Christmas is coming, although your dog doesn't know it.
It seems that, growing up, my lovely bride’s family always opened one present on Christmas Eve, something that was strictly verboten in our house. However, Santa Claus always left us pajamas to wear on Christmas morning, even though the need for new pajamas would have made more sense to leave them for us the night before.
So, in a natural tradition-blending compromise, we now open a present from our pets every Christmas Eve - and it's always pajamas.
Every year, our loyal companions give us some nice flannel things, and we never give them anything commensurate in return. We’re not alone – dog owners everywhere give presents that are the canine equivalent of socks or underwear. How many fake, crusty bones or dog dishes do they really need?
So here’s a gift idea for the hard-to-buy-for mutt: the dashing moustache and/or Jaggeresque tongue balls.
That’s right. For only ten bucks, you can buy a safe, non-toxic rubber ball that looks like a moustache or a tongue, so that after you throw the thing and he goes to fetch it, he comes back in disguise! He now has a sweet ‘stache to impress the ladies or a big tongue to sass the hand that feeds him.
It’s the perfect gift for hairy or hairless dogs, which are the only two kinds of dogs yet invented.

===============

◆ WORK ORDER 1 ◆
From the Christmas post, list every item it names as a present for a dog.
◆ WORK ORDER 2 ◆
Return the part of the Christmas post between "It seems that, growing" and "they really need?", inclusive.
◆ WORK ORDER 3 ◆
Answer these questions from the Christmas post.
(a) What did Santa Claus always leave for the writer's family to wear on Christmas morning?
(b) How much does the rubber ball cost?
(c) What are the only two kinds of dogs yet invented, according to the post?

◆ SUPPLIED RECORDS ◆
===============

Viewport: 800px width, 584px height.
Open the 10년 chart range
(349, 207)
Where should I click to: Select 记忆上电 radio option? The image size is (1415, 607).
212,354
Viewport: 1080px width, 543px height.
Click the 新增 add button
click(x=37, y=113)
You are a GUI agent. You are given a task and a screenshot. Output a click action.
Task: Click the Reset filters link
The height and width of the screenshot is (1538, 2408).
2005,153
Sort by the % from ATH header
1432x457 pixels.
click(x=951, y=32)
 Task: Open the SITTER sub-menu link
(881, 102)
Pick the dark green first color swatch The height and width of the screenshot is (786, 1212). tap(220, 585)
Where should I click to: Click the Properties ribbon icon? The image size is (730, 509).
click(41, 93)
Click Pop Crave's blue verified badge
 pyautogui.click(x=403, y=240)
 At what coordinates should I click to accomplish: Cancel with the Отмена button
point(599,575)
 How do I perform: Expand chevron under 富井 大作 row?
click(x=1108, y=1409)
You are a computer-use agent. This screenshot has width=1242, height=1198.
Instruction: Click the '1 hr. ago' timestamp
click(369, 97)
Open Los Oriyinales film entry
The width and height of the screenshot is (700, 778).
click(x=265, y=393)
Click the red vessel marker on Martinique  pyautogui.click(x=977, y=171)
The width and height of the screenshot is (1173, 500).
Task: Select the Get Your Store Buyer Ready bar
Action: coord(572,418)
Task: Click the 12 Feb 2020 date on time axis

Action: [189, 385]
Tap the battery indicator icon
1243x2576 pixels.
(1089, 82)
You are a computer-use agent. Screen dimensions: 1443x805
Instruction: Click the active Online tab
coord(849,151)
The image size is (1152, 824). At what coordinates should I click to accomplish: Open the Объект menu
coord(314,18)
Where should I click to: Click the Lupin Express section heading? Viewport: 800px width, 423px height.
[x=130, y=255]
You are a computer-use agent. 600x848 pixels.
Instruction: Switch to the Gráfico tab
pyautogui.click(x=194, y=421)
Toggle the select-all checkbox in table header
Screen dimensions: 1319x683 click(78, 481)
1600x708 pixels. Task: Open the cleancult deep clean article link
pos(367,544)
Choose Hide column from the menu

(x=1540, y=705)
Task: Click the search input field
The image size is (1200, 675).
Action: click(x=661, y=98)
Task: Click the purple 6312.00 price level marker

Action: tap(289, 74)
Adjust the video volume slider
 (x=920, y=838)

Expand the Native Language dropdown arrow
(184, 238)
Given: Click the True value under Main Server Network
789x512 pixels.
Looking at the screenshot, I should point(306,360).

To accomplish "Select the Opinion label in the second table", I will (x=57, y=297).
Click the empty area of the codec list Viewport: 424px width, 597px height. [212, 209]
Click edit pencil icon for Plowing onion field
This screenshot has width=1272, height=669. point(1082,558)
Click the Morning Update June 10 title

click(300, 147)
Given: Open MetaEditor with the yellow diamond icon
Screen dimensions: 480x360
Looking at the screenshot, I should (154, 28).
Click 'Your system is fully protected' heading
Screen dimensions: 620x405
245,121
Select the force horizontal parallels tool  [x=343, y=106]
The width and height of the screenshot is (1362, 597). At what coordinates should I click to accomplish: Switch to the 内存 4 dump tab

===============

◆ EXERCISE ANSWER 1 ◆
- Fake, crusty bones
- Dog dishes
- The dashing moustache ball
- The Jaggeresque tongue ball

◆ EXERCISE ANSWER 2 ◆
It seems that, growing up, my lovely bride’s family always opened one present on Christmas Eve, something that was strictly verboten in our house. However, Santa Claus always left us pajamas to wear on Christmas morning, even though the need for new pajamas would have made more sense to leave them for us the night before.
So, in a natural tradition-blending compromise, we now open a present from our pets every Christmas Eve - and it's always pajamas.
Every year, our loyal companions give us some nice flannel things, and we never give them anything commensurate in return. We’re not alone – dog owners everywhere give presents that are the canine equivalent of socks or underwear. How many fake, crusty bones or dog dishes do they really need?

◆ EXERCISE ANSWER 3 ◆
(a) Pajamas
(b) Ten bucks
(c) Hairy dogs and hairless dogs